Following right behind the tools we use to make predictions, he naturally examines the role of  uncertainty: how certain are we about the statistics that we have taken and how can we determine how certain we are and how much confidence we have in the numbers that we have taken. Spiegelhalter also goes into great details about the data taking with importance of data taking: what the data taking tells us and how careless data taking can lead us into wrong conclusions. Probability is next, he calls it the language of uncertainty and variability, this is where many bog down in understanding the nuance of probability because it is very subtle and convoluted to understand. All this is used to set up the chapter where he puts probability and statistics together in context with one another. This is the big payoff because by putting the  two very difficult ideas together,  the resulting concept is much greater than the sum of the parts, the complications of the resultant increases exponentially. Spiegelhalter concedes that this is probably the most difficult chapter in this book to understand.

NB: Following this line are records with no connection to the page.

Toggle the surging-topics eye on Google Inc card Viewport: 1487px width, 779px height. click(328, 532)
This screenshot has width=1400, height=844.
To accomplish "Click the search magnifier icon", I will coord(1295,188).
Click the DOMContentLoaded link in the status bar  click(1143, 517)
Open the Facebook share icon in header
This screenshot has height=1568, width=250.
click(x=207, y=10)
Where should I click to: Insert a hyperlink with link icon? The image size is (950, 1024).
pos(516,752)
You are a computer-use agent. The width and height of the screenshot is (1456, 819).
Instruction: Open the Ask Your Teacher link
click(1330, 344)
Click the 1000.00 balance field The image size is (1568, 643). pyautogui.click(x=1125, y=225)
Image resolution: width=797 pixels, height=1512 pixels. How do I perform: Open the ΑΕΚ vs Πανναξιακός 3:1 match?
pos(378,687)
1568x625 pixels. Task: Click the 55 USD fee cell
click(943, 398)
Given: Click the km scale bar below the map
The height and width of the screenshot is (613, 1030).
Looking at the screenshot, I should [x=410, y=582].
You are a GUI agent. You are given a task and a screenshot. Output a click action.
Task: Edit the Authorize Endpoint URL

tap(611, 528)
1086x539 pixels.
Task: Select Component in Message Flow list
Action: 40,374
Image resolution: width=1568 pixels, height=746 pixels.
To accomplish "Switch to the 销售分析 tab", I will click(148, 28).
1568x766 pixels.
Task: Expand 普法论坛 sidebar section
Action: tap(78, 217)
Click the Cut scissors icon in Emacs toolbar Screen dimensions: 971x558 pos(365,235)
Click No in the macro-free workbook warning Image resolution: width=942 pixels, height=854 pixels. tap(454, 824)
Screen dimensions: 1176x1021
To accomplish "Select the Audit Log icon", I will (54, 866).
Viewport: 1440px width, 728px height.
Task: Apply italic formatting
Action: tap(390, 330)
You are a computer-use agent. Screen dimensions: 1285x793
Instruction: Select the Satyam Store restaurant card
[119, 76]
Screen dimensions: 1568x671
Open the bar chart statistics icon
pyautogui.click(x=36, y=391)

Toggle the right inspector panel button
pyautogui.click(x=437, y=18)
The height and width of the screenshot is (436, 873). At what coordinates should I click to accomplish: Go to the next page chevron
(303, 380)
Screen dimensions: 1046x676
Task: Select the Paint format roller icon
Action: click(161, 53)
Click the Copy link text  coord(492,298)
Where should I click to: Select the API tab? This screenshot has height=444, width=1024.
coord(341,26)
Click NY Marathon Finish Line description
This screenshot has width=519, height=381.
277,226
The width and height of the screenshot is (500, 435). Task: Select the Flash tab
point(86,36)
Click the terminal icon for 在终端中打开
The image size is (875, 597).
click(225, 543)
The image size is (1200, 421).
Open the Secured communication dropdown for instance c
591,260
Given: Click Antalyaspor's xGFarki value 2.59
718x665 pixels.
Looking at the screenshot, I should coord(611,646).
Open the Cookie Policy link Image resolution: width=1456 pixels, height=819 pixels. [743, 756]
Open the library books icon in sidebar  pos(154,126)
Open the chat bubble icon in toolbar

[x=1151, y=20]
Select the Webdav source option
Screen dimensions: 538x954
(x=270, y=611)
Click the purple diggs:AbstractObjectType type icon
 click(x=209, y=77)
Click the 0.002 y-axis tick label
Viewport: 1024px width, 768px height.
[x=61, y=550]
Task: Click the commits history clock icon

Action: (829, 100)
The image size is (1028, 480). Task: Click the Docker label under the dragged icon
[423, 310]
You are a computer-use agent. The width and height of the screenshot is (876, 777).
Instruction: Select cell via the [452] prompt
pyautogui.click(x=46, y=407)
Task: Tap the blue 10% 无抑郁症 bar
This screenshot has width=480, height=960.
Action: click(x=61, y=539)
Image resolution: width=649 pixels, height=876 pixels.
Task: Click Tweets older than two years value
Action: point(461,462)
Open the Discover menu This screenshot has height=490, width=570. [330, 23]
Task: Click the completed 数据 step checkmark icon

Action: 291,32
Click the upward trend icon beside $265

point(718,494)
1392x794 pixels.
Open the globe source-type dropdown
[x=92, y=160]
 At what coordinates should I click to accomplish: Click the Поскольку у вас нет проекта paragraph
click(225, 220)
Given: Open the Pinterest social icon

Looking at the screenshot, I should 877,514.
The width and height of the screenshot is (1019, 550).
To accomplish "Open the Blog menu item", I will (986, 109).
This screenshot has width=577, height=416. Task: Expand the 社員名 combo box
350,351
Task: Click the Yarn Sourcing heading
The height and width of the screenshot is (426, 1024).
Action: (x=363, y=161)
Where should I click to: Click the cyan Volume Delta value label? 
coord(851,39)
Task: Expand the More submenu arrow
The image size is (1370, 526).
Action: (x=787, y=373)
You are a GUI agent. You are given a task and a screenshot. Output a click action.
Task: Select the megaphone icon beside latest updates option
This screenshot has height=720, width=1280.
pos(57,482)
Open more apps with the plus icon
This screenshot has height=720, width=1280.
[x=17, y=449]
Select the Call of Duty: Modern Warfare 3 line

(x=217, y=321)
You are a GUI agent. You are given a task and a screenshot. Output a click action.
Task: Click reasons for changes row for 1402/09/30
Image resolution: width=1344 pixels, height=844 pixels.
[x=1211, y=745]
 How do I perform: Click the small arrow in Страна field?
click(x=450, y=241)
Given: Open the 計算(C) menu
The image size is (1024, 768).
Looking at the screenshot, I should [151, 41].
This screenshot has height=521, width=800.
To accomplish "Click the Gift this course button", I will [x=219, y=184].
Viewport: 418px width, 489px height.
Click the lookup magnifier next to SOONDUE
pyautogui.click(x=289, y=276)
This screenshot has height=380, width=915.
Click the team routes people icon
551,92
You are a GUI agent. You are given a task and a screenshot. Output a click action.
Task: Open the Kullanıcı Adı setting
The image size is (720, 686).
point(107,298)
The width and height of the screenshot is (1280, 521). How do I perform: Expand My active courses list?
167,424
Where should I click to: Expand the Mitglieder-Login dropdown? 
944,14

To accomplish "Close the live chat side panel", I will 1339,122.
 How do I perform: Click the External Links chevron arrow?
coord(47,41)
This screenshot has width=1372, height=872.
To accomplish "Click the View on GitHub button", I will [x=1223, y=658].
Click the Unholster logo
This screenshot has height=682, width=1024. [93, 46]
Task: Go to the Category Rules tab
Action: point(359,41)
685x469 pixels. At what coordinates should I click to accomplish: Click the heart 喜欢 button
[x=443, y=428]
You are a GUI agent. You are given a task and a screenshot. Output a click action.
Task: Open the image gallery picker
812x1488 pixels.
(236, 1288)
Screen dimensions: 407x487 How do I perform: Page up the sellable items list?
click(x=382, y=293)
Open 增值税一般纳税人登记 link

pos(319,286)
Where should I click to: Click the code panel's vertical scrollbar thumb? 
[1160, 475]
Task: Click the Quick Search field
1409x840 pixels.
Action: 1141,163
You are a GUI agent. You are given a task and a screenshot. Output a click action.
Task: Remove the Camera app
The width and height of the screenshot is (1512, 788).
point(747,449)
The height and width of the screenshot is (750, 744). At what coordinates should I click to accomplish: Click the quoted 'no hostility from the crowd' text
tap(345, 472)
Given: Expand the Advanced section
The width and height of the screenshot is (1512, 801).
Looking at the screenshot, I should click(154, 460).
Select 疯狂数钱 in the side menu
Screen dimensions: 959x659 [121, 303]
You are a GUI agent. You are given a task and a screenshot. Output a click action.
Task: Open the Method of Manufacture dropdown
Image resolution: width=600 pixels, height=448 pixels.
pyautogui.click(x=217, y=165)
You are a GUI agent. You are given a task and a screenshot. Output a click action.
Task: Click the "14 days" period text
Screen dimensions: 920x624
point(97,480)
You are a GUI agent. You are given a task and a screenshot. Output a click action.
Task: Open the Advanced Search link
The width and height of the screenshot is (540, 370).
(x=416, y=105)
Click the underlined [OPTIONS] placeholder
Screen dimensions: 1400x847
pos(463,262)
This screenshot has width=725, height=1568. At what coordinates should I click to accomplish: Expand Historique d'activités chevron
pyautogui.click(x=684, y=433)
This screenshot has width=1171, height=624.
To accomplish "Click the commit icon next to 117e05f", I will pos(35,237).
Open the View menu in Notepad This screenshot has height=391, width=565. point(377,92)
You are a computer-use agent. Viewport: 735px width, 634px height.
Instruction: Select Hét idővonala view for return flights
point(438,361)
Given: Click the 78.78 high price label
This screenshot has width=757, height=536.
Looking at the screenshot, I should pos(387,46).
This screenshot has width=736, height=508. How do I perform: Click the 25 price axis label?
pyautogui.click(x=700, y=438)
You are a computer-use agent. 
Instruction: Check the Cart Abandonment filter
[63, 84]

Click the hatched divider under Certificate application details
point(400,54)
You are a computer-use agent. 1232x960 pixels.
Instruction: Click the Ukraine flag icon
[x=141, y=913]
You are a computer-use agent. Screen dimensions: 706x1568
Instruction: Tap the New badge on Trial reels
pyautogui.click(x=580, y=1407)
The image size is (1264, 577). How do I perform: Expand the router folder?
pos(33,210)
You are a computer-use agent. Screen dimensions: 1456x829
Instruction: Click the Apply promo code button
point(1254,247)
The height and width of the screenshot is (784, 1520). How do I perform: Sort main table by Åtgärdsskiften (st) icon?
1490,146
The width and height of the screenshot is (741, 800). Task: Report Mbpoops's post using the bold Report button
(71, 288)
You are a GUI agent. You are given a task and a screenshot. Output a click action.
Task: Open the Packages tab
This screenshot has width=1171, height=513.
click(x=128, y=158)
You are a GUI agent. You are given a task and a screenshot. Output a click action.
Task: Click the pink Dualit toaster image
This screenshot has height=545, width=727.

After having set that basis for the art of statistics, he answers the huge amount of questions that he had generated in his explanations.  One of the latter chapter is of particular interest because humans are very adept Bayesian thinkers, that is we tend to recalibrate our personal probabilities by taking into account any new information that we had obtained since we had come to a previous decision. Spiegelhalter jumps right into that with great gusto, and the chapter is fantastic reading. He distinguishes the way the Bayesians approach probability versus the frequentists. As a matter of fact, hat battle is still being fought today. He goes through the arguments for both cogently and his final assessment is that there are no absolutes in this regard, so that sometimes Bayesian is better and sometimes frequentists is better, better being more accurate and gives us better estimates while lowering the amount of uncertainty that we're dealing with. The trick then is the ability to discern which of the two ways of calculating probability is better.

In the end, Spiegelhalter makes a case for how we can practice the art of statistics better. This is the chapter where he lays out his manifesto on how statistics should be taught and how statistics should be used. You could feel the passion rise as you read the argument because this is obviously something that's very important to him, and he saved his best for last.

In addition, Spiegelhalter does a great service for the readers when is added,  at the end of each  chapter, a summary page of the conclusions that he draws from each chapter. He places them out  there in bullet form and it is identified by a black border around that page because he clearly want us to understand each and every point that he made during the body of the chapters. After having gone through all of the dense reading, it is helpful to have the bulleted list to help us recall what we had just read and try to make that learning permanent in our minds.

I would be lying if I said that this was an easy undertaking, it is not; but it is a very worthwhile hardship that I gladly undertook because of the amount of insight and potent argument that Spiegelhalter makes to my novice mind. His way of  not only communicating his knowledge that but also the way he exposes the weak arguments that he has found in his years of practicing statistics is masterful and convincing. The added bonus is his valuable insights on what would make the practice of statistics better, what would make it more useful to us. It is a a very hard read, but also a rewarding read.